Получив столь полярные приказания, я торможу у выхода.
– Молоко из новой партии, – грозит мне корявым пальцем бабка. – Не разлей! Булка за семь копеек. Не урони! Про мороженое, думаю, ты и так отлично помнишь. Не ешь его на улице, домой принеси!
Я выполняю приказ старухи, оборачиваюсь туда-сюда и через полчаса, затаив от восторга дыхание, разворачиваю липкую бумажку. Брикетик, покрытый вафлей, не так уж и велик, я легко могу слопать четыре порции. Но кто же мне их даст? Бабка гремит на плите кастрюлями. Я беру здоровенный тесак, режу лакомство пополам, потом говорю:
– Ба!
– Чего тебе, докука? – оборачивается она.
– Твоя часть, – отвечаю я. – Ешь, а то тает!

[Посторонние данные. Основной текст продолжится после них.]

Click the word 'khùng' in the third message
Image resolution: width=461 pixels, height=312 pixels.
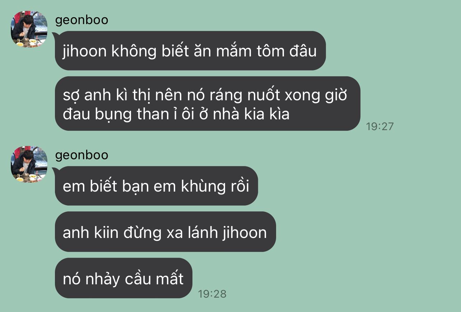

Старуха подсаживается к столу, с неприкрытым удовольствием отламывает ложкой кусок, отправляет его в рот, закрывает глаза, затем, пододвинув мне остатки, сурово говорит:
– Ешь! Ребенку куплено!
– Так нечестно, я не жадина.
– Дурында! – сердится бабка. – Запомни крепко: если тебе чего от жизни досталось, с чужими не делись. Этак раздашь все добро и нищей очутишься. Наоборот, спрячь получше и вида не показывай, че имеешь! Народ злой да завистливый. Вот сейчас выйдешь на улицу, угостишь девочек, они сожрут лакомство и тебя за идиотку посчитают. В глаза «спасибо» скажут, а за спиной заржут: «Ох и кретинка Виола, видно, у нее денег много, раз так вкусным швыряется!»
– Ты не чужая, ты моя бабушка, – отвечаю я, облизывая бумажку, – я когда вырасту, много-много денег заработаю и скуплю тебе все мороженое.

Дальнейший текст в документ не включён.